# Does anyone have anything good to say about jd 410 baler?



## irekkin (Nov 18, 2011)

i bought a jd 410 baler recently, it needs alittle work and i have'nt had a chance to use it yet. from what i've read and heard people don't have much good to say about them. i only plan to bale about a hundred bales a year so could i tough it out with this baler?


----------



## Vol (Jul 5, 2009)

handyrandy said:


> i bought a jd 410 baler recently, it needs alittle work and i have'nt had a chance to use it yet. from what i've read and heard people don't have much good to say about them. i only plan to bale about a hundred bales a year so could i tough it out with this baler?

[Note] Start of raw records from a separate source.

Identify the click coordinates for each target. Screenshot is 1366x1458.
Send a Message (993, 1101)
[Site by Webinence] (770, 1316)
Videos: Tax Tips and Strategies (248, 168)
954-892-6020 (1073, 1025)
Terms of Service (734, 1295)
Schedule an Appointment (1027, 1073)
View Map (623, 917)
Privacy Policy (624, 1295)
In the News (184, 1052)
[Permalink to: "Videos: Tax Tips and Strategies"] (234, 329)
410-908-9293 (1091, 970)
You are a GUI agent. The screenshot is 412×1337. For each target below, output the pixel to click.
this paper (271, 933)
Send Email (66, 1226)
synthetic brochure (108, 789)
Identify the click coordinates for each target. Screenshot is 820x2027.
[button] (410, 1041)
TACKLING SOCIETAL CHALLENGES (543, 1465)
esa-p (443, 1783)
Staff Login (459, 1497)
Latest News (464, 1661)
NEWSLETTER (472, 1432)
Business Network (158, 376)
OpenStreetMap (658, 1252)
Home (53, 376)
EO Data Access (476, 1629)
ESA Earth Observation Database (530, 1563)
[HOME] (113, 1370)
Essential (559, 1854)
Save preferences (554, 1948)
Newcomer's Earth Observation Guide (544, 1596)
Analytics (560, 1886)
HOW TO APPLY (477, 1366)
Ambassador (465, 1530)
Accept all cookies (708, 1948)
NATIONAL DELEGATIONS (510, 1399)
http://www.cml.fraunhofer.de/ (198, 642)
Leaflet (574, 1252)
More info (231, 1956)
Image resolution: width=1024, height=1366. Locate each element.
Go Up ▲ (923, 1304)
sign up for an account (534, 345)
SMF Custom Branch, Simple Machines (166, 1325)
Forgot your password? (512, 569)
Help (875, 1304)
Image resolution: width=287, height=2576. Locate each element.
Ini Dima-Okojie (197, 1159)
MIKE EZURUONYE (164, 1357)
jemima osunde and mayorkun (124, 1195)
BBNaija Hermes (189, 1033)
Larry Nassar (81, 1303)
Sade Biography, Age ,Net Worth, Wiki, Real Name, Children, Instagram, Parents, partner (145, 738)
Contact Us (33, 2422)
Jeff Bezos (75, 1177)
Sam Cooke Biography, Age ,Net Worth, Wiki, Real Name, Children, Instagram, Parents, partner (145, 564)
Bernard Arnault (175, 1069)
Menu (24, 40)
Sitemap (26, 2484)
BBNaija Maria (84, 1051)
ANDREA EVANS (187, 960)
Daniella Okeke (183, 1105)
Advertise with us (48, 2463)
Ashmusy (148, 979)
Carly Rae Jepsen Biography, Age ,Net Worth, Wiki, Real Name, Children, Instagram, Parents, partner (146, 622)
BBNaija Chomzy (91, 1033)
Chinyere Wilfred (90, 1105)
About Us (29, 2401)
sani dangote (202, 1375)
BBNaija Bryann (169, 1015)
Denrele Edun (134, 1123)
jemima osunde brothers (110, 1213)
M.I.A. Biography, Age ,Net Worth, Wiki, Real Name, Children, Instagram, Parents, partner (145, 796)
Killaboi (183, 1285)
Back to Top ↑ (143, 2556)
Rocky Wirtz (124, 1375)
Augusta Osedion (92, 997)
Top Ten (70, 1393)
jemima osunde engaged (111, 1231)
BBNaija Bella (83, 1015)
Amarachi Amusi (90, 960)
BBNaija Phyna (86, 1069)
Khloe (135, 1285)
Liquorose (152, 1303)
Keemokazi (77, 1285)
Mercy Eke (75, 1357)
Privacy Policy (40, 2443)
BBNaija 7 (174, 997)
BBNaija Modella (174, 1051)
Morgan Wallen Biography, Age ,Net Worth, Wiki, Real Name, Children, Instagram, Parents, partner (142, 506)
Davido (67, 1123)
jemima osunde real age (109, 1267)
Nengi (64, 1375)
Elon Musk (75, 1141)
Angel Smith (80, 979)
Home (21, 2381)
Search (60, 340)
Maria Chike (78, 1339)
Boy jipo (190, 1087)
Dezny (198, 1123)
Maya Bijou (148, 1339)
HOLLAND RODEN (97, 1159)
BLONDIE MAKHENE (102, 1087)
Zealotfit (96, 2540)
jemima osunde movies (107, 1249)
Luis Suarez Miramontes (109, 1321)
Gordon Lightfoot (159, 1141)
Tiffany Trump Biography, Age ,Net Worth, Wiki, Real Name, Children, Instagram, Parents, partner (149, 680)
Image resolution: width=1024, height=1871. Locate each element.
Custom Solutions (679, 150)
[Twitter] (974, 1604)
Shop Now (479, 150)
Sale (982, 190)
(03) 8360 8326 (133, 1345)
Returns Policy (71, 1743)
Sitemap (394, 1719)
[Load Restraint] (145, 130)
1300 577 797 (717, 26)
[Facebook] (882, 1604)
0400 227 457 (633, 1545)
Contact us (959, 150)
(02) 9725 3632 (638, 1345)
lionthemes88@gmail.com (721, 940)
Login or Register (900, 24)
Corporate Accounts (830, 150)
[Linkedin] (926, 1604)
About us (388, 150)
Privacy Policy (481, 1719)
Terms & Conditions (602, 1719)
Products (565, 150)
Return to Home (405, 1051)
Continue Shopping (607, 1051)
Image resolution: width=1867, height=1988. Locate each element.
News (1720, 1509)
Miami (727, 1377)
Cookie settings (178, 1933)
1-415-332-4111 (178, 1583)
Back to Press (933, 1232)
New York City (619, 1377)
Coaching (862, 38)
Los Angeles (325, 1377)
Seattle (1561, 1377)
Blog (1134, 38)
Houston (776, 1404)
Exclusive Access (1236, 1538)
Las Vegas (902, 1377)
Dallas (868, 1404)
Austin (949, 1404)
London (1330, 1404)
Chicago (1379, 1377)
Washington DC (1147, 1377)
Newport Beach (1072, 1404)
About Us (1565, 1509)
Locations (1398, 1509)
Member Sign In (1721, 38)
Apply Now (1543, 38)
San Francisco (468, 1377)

My neighbor bought one new 30 years or so ago. It will do fine as long as you realize that it is a closed throat baler and that you can plug it up with a large swallow of hay. Keep your windrows to a moderate size(about like square bale windrows) and it will do well for you. A little slow and small by todays standards but will be fine to bale 20-25 acres.

Regards, Mike


----------



## downtownjr (Apr 8, 2008)

Vol hit the nail on the head. Used a JD 510 for awhile and it would plug with a large swallow of hay ff you were not careful. I have done it before. I imagine it has the 4 inch belts like the 510 and they are not as nice as the wider belts and not that good for shorter grass hay in your later cuts. But, it worked and was never a hard baler to maintain. The 510 baled a lot of bales. It should work well for the acres you baling. Just remember to to always engage the safety catches on the door, I always engage them, but that baler I would never trust without the safety engaged for any reason.


----------



## irekkin (Nov 18, 2011)

thanks for both replies. this baler is in decent shape and alittle work should get it going. the main reason i was double checking is i've run across a hesston 5510 in good shape and a good price, but i hate to spend the money if i can get the job done with what i have. i usually don't get in a big hurry when i'm cutting hay anyway. thanks.


----------